Born in 1969, Lulu Kennedy grew up between Ibiza, Devon, & Sicily, spending the early 1990s, a decade she was heavily influenced by, working on raves in Naples, Italy. Upon returning to the UK in 1995, she got a job in a vintage shop at Kensington Market and found herself drawn into fashion.

==Career==
In 1996 Kennedy started working for the owners of the Old Truman Brewery on Brick Lane in East London. Together in 2000 they launched a non-profit initiative, Fashion East, dedicated to scouting and nurturing young designers, enabling them to show at London Fashion Week.

She set up MAN in 2005 in partnership with Topman – an identical support scheme for emerging menswear designers. Kennedy launched Jonathan Saunders, House of Holland, Roksanda Ilincic, Gareth Pugh, Richard Nicoll, Christopher Shannon, Charles Jeffrey, and Craig Green.
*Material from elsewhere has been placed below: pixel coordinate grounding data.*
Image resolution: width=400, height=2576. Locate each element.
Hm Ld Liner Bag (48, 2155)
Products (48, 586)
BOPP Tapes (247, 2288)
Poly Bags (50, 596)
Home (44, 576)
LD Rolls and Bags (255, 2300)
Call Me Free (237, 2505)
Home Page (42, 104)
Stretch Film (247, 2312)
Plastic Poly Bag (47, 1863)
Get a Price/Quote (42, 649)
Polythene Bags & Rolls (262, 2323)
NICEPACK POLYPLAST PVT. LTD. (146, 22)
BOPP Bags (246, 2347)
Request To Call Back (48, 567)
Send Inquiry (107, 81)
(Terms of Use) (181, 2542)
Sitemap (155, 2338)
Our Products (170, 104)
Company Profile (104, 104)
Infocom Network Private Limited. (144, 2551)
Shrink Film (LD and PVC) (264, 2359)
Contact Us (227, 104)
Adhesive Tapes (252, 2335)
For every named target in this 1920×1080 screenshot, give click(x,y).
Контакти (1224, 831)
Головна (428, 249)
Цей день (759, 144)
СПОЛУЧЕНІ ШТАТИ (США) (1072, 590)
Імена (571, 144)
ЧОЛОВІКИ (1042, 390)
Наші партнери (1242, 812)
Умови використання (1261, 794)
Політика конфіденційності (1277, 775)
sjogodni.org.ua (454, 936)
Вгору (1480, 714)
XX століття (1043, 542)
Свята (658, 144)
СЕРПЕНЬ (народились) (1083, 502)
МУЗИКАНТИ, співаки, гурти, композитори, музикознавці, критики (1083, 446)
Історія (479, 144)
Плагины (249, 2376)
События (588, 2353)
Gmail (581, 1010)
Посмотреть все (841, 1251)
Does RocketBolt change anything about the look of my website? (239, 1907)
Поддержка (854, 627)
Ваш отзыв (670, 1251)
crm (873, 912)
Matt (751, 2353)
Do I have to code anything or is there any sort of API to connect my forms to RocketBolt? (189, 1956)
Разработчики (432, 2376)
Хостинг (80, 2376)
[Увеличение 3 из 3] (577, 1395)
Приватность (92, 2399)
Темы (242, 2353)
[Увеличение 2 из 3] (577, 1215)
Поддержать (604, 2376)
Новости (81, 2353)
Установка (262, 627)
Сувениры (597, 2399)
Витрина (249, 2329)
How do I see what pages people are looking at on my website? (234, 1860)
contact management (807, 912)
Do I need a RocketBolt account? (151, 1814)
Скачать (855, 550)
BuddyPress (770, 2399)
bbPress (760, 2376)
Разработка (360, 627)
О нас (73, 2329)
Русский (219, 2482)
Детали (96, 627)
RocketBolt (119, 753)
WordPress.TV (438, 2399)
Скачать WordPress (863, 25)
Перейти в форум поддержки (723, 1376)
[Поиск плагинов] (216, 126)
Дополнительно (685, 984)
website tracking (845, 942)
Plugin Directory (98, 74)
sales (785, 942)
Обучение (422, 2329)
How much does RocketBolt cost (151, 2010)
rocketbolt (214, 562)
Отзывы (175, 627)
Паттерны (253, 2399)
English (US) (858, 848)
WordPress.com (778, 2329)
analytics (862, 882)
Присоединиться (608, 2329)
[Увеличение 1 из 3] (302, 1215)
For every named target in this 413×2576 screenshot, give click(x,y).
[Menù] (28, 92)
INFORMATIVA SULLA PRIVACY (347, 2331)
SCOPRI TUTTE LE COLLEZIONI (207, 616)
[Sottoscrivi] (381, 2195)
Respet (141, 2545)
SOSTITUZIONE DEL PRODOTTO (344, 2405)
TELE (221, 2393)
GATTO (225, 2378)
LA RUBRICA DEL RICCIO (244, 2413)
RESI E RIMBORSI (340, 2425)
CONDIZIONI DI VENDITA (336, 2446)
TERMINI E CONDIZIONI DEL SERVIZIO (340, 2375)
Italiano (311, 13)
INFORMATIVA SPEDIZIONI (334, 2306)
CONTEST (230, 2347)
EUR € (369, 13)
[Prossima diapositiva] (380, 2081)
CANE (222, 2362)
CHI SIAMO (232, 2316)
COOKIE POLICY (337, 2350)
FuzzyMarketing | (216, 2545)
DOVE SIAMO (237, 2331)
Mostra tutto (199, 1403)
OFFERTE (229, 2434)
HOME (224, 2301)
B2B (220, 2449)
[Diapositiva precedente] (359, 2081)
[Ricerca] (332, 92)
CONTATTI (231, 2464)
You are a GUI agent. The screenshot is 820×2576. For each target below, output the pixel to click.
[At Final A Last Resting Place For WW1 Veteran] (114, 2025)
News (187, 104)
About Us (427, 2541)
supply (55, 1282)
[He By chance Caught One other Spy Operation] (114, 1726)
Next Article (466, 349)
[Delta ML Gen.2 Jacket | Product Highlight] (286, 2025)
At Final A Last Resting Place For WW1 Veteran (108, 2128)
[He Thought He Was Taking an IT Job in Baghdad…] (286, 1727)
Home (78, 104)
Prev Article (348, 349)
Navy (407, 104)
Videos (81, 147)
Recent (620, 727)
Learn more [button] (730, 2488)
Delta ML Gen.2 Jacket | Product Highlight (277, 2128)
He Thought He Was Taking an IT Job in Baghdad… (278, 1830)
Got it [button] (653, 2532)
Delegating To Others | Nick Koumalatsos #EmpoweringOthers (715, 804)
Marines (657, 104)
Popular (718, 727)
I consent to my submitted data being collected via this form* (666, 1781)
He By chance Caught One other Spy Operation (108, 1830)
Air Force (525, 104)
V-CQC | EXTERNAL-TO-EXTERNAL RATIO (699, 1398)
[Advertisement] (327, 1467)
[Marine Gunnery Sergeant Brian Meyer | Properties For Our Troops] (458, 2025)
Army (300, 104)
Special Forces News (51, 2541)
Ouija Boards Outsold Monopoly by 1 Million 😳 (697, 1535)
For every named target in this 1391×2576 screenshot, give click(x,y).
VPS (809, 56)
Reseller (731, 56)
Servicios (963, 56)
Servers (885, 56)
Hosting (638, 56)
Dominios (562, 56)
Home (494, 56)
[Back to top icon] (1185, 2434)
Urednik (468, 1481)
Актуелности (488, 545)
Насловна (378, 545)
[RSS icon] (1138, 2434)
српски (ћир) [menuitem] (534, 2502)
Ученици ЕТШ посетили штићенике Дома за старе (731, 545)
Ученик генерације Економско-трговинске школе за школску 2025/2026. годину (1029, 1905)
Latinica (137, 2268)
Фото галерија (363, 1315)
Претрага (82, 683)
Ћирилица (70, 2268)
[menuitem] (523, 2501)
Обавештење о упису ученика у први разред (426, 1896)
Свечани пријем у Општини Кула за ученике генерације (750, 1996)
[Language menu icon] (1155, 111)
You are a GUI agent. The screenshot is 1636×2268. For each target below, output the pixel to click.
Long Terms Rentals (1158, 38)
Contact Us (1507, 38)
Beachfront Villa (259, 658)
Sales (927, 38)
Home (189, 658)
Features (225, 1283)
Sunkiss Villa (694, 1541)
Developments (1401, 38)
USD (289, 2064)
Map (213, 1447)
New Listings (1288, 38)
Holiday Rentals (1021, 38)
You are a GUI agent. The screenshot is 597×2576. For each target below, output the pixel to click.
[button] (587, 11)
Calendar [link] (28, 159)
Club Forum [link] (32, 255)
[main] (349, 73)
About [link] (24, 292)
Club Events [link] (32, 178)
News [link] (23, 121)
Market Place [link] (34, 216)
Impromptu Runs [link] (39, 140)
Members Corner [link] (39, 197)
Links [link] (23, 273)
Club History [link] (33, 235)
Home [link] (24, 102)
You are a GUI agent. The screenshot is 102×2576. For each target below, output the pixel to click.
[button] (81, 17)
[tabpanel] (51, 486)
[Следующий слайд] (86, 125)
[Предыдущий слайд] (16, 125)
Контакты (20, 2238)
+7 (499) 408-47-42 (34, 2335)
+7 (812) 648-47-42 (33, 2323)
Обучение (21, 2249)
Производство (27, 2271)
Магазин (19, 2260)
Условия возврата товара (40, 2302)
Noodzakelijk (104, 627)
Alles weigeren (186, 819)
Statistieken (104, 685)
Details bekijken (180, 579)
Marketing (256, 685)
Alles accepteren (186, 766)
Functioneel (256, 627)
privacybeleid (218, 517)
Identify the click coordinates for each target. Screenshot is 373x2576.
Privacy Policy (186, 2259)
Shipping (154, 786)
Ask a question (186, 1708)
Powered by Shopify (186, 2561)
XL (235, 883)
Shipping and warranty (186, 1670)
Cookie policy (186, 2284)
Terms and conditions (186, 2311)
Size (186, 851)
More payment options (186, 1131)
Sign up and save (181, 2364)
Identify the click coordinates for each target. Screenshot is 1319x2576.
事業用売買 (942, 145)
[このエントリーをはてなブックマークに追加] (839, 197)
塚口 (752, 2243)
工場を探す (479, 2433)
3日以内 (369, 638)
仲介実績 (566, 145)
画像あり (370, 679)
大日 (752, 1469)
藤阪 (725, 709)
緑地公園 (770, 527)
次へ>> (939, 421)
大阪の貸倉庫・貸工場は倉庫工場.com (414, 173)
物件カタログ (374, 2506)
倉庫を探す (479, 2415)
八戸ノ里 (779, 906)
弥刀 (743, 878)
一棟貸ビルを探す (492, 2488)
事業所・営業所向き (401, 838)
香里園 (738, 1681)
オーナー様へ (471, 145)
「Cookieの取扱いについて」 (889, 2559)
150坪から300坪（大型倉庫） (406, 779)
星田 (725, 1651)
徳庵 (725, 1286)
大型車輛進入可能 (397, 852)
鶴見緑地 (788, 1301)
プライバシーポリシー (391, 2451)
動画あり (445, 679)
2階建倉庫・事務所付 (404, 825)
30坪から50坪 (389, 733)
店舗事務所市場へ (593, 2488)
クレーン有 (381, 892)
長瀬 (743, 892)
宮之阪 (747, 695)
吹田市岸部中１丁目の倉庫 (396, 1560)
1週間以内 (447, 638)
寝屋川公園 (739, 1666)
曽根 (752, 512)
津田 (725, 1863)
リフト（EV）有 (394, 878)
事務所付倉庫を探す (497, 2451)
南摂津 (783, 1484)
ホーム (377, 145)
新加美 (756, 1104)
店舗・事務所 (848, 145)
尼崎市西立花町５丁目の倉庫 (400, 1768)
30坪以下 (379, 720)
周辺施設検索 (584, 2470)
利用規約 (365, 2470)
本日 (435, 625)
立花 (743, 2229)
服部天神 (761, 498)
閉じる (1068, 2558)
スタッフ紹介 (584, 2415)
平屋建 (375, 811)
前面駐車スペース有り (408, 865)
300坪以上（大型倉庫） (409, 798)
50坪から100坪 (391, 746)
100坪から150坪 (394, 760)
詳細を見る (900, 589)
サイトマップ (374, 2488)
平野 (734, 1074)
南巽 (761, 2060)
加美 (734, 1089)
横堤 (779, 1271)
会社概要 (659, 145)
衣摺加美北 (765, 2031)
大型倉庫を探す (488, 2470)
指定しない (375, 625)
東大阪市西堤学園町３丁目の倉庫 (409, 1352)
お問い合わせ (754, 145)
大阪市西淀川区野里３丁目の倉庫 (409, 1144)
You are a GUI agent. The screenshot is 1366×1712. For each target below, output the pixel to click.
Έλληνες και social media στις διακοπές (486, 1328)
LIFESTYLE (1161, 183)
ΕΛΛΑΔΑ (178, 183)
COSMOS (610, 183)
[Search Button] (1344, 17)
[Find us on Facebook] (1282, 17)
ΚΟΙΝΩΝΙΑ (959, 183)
Kennedy launched her own clothing brand Lulu & Co in 2010 to mark Fashion East's 10th anniversary. Initially created as a limited edition capsule collection of ten archive dresses by ten Fashion East designers, Kennedy went on to develop the line in house, often collaborating with friends such as artists Tim Noble & Sue Webster, Barry Reigate, Bella Freud & Susie Bick, art director Boyo Studio, and photographer Mary McCartney. It is carried internationally at stockists including Liberty and Net-a-Porter.

==Personal life==

Kennedy was married to artist and photographer Mat Collishaw from 2007 to 2008.

Kennedy's daughter was born in March 2014. They live in East London.